Influence of metabolic nutritional cues (e.g. fasting/feeding, HFD) on the function of the endosomal and secretory membrane transport system using organelle and phospho-proteomics
The fasting/refeeding transition is a metabolic process essential for whole body physiology. During the step from fasting to feeding, hepatocytes need to turn down glucagon and speed up insulin signaling to mediate the postprandial response. This is achieved by intracellular spatial and temporal remodeling of the distribution of activated protein kinases and downstream interactors, where the endosomal system plays an essential part in this reorganization. Thus, we are investigating the response of the endocytic network during the fasting/feeding switch in the liver.
Development of an in vitro system of cryopreserved primary steatotic human hepatocytes for target & drug validation and screening
As MASLD is a serious pre-requisite for the development of MASH and is increasing worldwide without any available drugs, it is essential to find novel treatment strategies for intervention.
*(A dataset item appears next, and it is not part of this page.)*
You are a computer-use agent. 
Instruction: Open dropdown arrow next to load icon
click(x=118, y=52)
However, since human MASLD to MASH development differs highly from rodents, a reliable human in vitro system for MASLD is required to improve our knowledge on the pathophysiology and treatability of MASLD. Therefore, we have set up a steatotic 3D in vitro system of cryoconserved primary human hepatocytes that recapitulates essential aspects of MASLD, such as steatosis, insulin resistance, mitochondrial dysfunction and inflammation and employ this system for target and drug validation studies.
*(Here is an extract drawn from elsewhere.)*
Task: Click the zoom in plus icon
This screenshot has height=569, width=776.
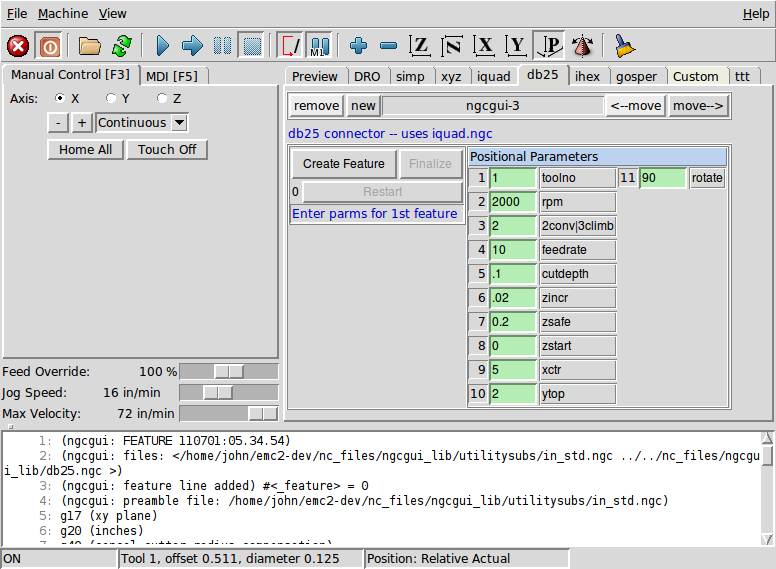Action: (358, 46)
The role of liver endothelial cells (LSEC) in MASLD to MASH progression
A largely unaddressed and poorly understood aspect of MASLD and T2D is to which extent liver endothelial cells (LSEC) change mechanistically during disease progression and contribute to pathogenesis. Thus, another arm our research focuses on the role of LSEC in MASLD/MASH and T2D development. In particular, we want to understand whether and to which extent the highly relevant endocytic capacity of LSEC changes during the course of the disease, which other cellular trafficking functions are affected and how this connects to the observed morphological alterations during MALSD/MASH disease progression.